Pour le Leap, comme pour le pédalier, Logelloop permet de faire des scripts (macros) qui peuvent être associés à des commandes midi. Il est donc possible de faire beaucoup de choses par un simple appui sur un bouton. Cela permet donc d’utiliser très peu de boutons différents lors d’un concert, ce qui a un impact important sur la disponibilité pour l’interprétation de la musique.
Je branche également un disque dur externe à mon ordinateur afin d’enregistrer les concerts en utilisant la fonction « Output recording » de Logelloop. Cette fonction permet d’enregistrer toutes les entrées et sorties du logiciel sur des pistes séparées. Le fruit de ces enregistrements peut donc être édité et mixé à volonté dans un logiciel tel que Cubase, Logic, Pro-Tools…
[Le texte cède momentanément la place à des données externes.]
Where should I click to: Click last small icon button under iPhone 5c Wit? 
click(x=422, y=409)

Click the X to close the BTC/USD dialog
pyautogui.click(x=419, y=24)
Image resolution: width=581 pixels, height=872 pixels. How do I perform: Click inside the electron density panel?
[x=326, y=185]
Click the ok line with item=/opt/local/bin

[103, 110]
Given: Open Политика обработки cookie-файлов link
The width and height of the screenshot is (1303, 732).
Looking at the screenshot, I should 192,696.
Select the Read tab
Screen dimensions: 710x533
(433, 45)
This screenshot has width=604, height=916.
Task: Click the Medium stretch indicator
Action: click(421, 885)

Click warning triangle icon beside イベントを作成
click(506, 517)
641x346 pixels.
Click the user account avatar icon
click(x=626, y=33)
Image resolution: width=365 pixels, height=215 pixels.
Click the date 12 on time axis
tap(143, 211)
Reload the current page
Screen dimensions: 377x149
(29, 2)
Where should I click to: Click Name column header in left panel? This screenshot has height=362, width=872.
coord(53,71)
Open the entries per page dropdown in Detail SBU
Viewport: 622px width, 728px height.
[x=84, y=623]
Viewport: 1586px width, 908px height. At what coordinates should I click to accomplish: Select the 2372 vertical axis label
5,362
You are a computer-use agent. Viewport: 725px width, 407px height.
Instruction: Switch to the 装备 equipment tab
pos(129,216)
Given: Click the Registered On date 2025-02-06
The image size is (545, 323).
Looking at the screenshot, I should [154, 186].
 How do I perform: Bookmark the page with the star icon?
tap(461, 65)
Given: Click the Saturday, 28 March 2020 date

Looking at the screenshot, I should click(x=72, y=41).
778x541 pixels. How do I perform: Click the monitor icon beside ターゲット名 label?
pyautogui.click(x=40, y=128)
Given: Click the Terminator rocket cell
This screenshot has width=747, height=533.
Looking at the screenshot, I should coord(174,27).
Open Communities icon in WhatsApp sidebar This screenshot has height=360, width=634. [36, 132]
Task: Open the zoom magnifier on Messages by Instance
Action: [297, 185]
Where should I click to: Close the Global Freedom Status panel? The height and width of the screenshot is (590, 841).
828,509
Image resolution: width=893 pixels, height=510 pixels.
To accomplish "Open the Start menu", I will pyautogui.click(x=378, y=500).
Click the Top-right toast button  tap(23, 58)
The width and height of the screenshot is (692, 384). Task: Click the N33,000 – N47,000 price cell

Pour finir, les stands sont faits à la maison! Pour les pieds et le pédalier, j’utilise une plaque de contreplaqué de 1cm d’épaisseur, des boulons caoutchoutés, me permettent de régler la hauteur de mes pieds et du pédalier en fonction de la hauteur de la chaise que je trouve sur place. Le Leap est fixé au bout d’une tige filetée visée sur le trépied. L’ordinateur repose quant à lui sur une plaque fine. L’ensemble de ces stands est démontable afin de prendre le moins de place possible dans la valise.